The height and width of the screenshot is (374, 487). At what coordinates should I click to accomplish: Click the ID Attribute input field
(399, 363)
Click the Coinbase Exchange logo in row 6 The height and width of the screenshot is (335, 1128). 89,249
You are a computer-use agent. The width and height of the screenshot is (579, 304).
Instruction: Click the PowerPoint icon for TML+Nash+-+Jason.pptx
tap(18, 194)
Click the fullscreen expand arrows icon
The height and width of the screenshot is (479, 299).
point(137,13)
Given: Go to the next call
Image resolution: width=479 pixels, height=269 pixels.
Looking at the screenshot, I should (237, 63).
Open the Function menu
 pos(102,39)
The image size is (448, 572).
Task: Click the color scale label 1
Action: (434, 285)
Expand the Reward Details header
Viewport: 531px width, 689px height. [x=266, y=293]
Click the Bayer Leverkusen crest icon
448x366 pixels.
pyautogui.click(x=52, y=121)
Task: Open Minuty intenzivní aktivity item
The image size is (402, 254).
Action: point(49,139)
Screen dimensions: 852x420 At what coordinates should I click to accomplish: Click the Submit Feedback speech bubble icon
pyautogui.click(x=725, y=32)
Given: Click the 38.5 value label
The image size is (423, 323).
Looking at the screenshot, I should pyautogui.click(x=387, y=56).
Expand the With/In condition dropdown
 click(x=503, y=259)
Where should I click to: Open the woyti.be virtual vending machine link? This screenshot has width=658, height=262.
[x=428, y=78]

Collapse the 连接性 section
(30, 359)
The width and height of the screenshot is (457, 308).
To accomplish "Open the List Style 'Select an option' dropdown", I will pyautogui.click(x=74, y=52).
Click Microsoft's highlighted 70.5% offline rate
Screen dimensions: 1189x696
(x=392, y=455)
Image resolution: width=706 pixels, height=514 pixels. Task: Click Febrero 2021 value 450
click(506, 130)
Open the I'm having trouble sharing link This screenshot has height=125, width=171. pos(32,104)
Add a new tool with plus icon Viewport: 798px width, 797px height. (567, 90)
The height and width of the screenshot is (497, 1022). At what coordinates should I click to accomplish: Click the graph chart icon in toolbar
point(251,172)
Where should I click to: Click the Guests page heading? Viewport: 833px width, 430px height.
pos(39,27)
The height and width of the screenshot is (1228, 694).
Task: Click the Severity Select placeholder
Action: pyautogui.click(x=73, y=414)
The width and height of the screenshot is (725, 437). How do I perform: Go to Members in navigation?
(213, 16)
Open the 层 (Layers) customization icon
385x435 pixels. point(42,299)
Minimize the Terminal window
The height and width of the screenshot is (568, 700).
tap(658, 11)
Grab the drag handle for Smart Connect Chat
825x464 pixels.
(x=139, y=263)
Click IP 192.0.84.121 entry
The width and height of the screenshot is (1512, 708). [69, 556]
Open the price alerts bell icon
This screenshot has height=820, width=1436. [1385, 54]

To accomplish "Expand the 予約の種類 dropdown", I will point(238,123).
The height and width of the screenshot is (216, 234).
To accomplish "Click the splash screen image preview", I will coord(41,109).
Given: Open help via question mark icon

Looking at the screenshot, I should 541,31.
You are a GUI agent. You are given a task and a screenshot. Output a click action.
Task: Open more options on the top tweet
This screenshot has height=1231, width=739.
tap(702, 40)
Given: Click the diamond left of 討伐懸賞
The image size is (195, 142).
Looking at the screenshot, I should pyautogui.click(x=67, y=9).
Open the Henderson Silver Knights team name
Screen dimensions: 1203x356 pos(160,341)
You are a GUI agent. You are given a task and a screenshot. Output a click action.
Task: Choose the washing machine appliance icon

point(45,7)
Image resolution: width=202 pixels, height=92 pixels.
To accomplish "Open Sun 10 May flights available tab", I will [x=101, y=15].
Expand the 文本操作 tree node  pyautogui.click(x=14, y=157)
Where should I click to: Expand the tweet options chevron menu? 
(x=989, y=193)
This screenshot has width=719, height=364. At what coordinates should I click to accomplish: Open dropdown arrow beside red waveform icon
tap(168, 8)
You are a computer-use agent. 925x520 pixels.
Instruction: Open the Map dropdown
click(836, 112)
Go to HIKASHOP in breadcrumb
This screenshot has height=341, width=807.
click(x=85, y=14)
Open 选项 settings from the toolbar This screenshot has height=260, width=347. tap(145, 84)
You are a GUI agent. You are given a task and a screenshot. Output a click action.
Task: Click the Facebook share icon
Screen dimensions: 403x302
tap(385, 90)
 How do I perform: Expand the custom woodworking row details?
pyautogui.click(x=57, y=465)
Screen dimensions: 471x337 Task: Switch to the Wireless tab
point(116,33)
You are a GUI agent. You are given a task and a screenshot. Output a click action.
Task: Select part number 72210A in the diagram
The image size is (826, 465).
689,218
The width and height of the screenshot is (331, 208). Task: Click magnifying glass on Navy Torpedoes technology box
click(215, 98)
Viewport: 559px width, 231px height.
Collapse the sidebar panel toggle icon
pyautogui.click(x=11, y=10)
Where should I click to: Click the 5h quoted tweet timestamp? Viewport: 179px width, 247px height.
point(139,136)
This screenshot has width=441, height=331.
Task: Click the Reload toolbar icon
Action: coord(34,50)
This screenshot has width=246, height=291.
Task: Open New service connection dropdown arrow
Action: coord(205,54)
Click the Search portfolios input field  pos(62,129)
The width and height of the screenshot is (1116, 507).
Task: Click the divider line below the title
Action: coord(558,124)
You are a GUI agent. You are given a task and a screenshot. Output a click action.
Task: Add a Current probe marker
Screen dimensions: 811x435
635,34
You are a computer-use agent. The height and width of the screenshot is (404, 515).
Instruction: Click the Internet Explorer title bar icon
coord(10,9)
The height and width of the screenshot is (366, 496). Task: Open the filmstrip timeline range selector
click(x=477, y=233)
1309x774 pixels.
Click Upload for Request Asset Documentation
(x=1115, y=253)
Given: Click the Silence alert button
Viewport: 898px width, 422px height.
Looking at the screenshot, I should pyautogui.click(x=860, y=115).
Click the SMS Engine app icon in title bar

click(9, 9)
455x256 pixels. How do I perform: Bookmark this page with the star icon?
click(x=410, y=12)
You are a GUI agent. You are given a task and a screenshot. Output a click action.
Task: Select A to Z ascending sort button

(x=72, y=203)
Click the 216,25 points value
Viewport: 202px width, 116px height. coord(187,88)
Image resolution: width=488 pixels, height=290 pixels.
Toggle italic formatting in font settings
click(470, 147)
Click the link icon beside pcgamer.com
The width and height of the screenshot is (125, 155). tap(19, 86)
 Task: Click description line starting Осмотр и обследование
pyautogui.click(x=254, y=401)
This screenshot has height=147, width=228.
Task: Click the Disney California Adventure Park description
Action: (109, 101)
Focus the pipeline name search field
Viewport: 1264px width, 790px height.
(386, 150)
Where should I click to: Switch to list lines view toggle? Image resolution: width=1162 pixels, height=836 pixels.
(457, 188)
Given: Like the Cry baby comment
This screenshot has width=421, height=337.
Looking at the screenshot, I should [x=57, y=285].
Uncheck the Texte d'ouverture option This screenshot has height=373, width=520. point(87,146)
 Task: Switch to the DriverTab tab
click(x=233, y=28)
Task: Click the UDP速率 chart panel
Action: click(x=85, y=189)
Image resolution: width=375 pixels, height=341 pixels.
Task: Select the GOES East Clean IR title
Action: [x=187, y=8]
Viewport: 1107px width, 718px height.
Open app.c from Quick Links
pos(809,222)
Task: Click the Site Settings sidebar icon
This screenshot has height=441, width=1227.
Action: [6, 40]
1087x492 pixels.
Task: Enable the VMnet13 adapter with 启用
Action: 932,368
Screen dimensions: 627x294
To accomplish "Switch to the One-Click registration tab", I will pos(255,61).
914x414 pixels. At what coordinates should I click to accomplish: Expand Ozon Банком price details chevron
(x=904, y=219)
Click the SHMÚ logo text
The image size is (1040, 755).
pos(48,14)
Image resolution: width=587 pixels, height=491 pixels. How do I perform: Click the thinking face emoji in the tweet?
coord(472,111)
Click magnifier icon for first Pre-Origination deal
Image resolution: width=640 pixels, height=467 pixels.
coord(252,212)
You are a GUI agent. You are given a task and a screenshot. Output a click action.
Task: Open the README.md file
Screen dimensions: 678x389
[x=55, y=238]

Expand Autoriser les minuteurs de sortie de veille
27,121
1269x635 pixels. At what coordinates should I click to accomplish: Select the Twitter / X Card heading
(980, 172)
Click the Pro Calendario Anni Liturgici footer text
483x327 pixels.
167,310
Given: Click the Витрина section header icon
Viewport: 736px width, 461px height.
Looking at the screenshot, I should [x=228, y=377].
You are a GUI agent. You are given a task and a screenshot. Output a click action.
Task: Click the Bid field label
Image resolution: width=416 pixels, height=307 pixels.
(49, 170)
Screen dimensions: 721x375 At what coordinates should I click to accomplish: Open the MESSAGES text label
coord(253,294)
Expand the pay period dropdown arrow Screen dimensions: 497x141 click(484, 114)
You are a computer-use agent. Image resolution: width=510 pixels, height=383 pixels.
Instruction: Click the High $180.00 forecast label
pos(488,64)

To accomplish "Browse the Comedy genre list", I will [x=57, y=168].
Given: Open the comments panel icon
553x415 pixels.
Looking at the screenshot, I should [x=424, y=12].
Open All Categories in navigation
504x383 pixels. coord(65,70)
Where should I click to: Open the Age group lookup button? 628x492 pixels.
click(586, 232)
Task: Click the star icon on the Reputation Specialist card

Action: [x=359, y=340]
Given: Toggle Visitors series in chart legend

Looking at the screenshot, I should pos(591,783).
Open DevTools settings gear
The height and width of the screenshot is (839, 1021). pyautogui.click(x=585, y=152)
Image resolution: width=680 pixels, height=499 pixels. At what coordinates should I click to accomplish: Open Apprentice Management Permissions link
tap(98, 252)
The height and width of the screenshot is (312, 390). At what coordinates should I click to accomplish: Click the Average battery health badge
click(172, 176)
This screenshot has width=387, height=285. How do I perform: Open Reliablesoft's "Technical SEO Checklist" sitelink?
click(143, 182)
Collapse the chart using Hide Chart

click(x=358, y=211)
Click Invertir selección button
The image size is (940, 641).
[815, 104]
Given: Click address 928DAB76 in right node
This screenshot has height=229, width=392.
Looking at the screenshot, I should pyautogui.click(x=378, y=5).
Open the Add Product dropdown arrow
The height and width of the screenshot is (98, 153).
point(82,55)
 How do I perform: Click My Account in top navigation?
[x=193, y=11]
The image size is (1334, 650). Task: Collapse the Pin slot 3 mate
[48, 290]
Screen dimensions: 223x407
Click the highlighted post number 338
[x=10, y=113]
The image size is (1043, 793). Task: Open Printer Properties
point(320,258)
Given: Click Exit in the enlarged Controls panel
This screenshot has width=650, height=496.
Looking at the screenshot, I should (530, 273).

**What needs to be done:**
Report each line of the material above where the word "logo" appears.

**Problem solution:**
Click the Coinbase Exchange logo in row 6 The height and width of the screenshot is (335, 1128). 89,249
Click the SHMÚ logo text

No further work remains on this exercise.